Transforming growth factor, beta-2 gene mutation causes autosomal dominant Camurati-Engelmann disease, type 2 (OMIM % 606631)

Camurati-Engelmann disease, type 1 (CED1, OMIM # 131300) is the rare autosomal dominant skeletal dysplasia caused by select heterozygous loss-of-function defects within the gene TGFB1, which encodes transforming growth factor beta 1 (TGFB1). CED1 mutations are found in TGFB1 exons 1–4 that form the latency-associated peptide (LAP) of pro-TGFB1. Consequently, skeletal action of TGFB1 increases and thereby enhances bone formation manifest clinically as “progressive diaphyseal dysplasia”. Beginning 24 years ago negative TGFB1 analysis suggested rare genetic heterogeneity for CED, and Online Mendelian Inheritance In Man designated, of unknown etiology, “CED2” (OMIM % 606631). In 2024, three sporadic occurrences considered CED2 were reported to harbor either of two mutations of TGFB2, which encodes the LAP of transforming growth factor beta 2 (TGFB2).
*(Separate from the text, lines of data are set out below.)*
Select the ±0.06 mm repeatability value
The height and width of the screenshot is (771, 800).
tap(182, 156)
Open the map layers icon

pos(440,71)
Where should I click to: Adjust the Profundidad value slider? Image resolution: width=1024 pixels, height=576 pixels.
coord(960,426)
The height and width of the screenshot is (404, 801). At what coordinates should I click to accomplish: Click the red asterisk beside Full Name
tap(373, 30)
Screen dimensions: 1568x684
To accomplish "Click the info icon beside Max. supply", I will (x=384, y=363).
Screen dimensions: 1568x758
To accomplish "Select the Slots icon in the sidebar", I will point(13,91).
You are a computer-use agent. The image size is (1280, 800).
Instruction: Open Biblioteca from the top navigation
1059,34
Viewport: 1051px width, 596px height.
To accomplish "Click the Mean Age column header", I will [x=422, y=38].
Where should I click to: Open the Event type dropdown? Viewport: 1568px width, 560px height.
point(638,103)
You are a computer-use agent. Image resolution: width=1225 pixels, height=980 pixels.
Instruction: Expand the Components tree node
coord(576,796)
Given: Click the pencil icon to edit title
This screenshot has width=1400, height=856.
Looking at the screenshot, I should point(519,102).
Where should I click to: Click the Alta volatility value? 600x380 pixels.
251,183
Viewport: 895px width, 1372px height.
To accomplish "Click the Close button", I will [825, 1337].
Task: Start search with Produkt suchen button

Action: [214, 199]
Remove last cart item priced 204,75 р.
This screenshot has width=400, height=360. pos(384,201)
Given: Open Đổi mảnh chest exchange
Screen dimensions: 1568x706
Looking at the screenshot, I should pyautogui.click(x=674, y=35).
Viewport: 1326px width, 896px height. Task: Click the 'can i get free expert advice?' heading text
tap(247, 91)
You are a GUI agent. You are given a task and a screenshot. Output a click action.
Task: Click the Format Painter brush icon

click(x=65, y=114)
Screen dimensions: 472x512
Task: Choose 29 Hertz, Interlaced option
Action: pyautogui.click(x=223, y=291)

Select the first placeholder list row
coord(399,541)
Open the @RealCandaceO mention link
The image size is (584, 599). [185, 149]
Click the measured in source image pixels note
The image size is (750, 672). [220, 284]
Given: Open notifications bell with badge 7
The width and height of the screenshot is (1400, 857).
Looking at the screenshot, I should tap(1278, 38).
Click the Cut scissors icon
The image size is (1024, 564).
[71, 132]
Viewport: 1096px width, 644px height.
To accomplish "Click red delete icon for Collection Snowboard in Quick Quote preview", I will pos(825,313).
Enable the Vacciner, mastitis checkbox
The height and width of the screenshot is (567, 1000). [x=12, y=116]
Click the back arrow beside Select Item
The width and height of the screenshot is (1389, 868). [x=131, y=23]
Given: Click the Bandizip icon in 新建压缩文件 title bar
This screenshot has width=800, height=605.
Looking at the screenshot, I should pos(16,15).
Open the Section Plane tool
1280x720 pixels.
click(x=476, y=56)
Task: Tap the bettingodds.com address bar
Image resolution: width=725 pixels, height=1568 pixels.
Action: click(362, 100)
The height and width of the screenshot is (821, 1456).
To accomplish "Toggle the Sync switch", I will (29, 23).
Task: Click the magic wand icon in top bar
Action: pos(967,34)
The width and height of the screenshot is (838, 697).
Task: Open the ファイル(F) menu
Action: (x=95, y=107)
Herein, three adults (father, son, daughter) having the CED2 phenotype in a Peruvian family revealed a novel missense variant (c.108G > T, p.R36S) within the TGFB2 LAP domain. Debilitating painful skeletal disease featuring hyperostosis of entire long bones, worse in the men, presented early in childhood. Aminobisphosphonate therapy seemed helpful. Their TGFB2 variant was within a highly conserved domain across species, absent in the gnomAD database, “possibly damaging” by Polyphen-2, not tolerated by SIFT, homologous with TGFB1 at the same amino acid position (R36) as one reported TGFB2 mutation, co-segregated as autosomal dominant, and “likely pathogenic” per ACMG guidelines.